This article focuses on the understanding of definitions of several widely used statistical terms such as degrees of freedom, locations, range, dispersion, and grouped and ungrouped data. The terms have been redefined along with examples so that they stand alone to express their meaning. In this article, a new term ‘the smallest unit in a statistical sense has been defined and illustrated in some instances. It is also indicated how statisticians or practitioners of statistics are using it knowingly or unknowingly. We have mentioned the application of the smallest unit in the classification of data. Moreover, the concept of the smallest unit has been synced with the definition of the sample range so that the range can cover the entire space of values. Therefore, the proposed sample range can now better approximate the population range. We have shown that researchers can end up with misleading results if they treat a dataset as ungrouped data when it is truly grouped data. This has been discussed in the computation of different percentiles. Moreover, the crux of the definition of degrees of freedom and dispersion has been pointed out which has helped repelled the confusion behind these terms. We have shown how the concept of linearly independent pieces of information is related to the definition of degrees of freedom. We have also emphasized not mixing the definition of standard deviation and/or variance with the whole concept of dispersion because the former is merely a single measure among many measures of the latter.
Statistical terms and terminologies have been defined in many text books of statistics. While many of the terms are easy to understand, some of them are not readily comprehensible. Therefore, some confusion arises in the latter cases as has been observed in several books, and from our knowledge sharing and teaching experiences of decades. To name a few among these are locations, sample range, degrees of freedom and dispersion. It is interesting to note that we introduce a new term ‘the smallest unit of data in this article. Any definition of the smallest unit of data is rarely found in conventional statistical texts. The clarification of this term is necessary in the classification of continuous data. Locations and percentiles, in particular median, are important to characterize data of at least ordinal scale (Downie and Heath, 1970). Median can be determined from sample data by using several methods (Hyndman and Fan, 1996). However, it is important to decide an appropriate method of finding median for the problem at hand (Jalil and Karami, 2018).
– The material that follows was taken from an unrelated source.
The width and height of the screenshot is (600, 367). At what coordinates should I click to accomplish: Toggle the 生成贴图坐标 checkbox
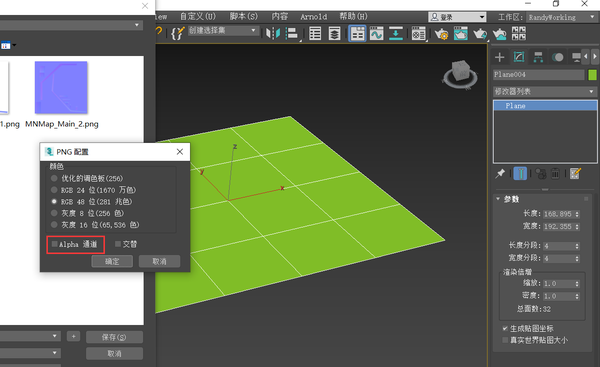pos(505,328)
Although there is no confusion in the definition or calculation of population range, some confusions prevail in the definition of sample range (Downie and Heath, 1970). We discuss this later in this article. Degrees of freedom is an important term used in finding averages as denominator. Students often get confused with this term mainly because of varying definitions of it in the literature. For example, in the definition of population variance, some authors have used N and others have used (N-1) (Cochran, 1977; Steel and Torrie, 1960).
According to Lane (2008), the degrees of freedom of an estimate is equal to the number of independent scores that go into the estimate minus the number of parameters estimated as intermediate steps in the estimation of the parameter itself. Several concepts and definitions of degrees of freedom have been discussed in Good (1973). In this article, we define the term keeping in mind the calculation of averages. Dispersion is a concept like central tendency and skewness about a data-set or distribution. In many books, authors have used the mathematical description of standard deviation or variance for the definition and concept of dispersion (Steel and Torrie, 1960). According to Kapur and Saxena (1972), for example, measures of variability define how far away the data points tend to fall from the center, which is actually related to the definition of standard deviation or variance. Note that variance is only one of the measures of dispersion.
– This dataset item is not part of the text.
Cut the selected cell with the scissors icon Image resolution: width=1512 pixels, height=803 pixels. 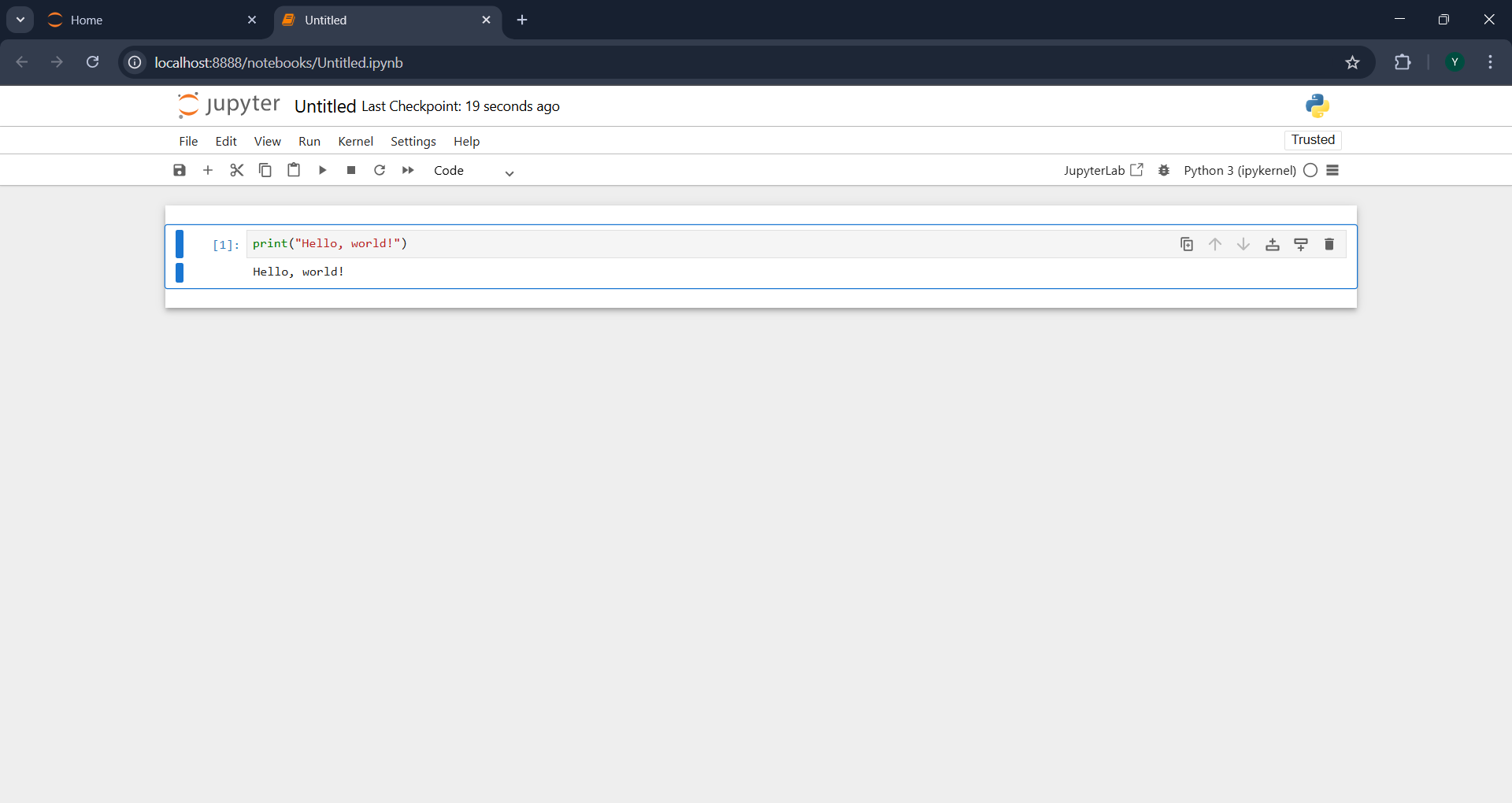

In this article, we would like to explain a conceptual definition of the smallest unit of data. It is also intended to discuss the location and other percentiles, in particular median, along with the appropriate method to calculate those locations. Moreover, we investigate the definition of sample range and propose a definition with respect to domain of a numeric variable. In addition, the notion of degrees of freedom is illustrated through some examples. Finally, we have emphasized on clarification of the concept of dispersion.
Paradigmatic definitions
In this section, we have discussed the concepts and definitions with illustrations of the statistical terms and terminologies cited above.
2.1 The Smallest Unit
The smallest unit is involved with measurement of variables, and it is required primarily for data classification and percentile computation. Note that measurement is a process of assigning values to some characteristics (variables) according to scientific rules (Stevens measurement level/scale, 1946). At the time of measurement of a numeric variable, we have to decide whether the observed measurements would be recorded as either integers or would be recorded including decimal with single or more digits. This issue leads us to consider the concept of the smallest unit, which need to be defined clearly. Here, we propose a definition of the smallest unit.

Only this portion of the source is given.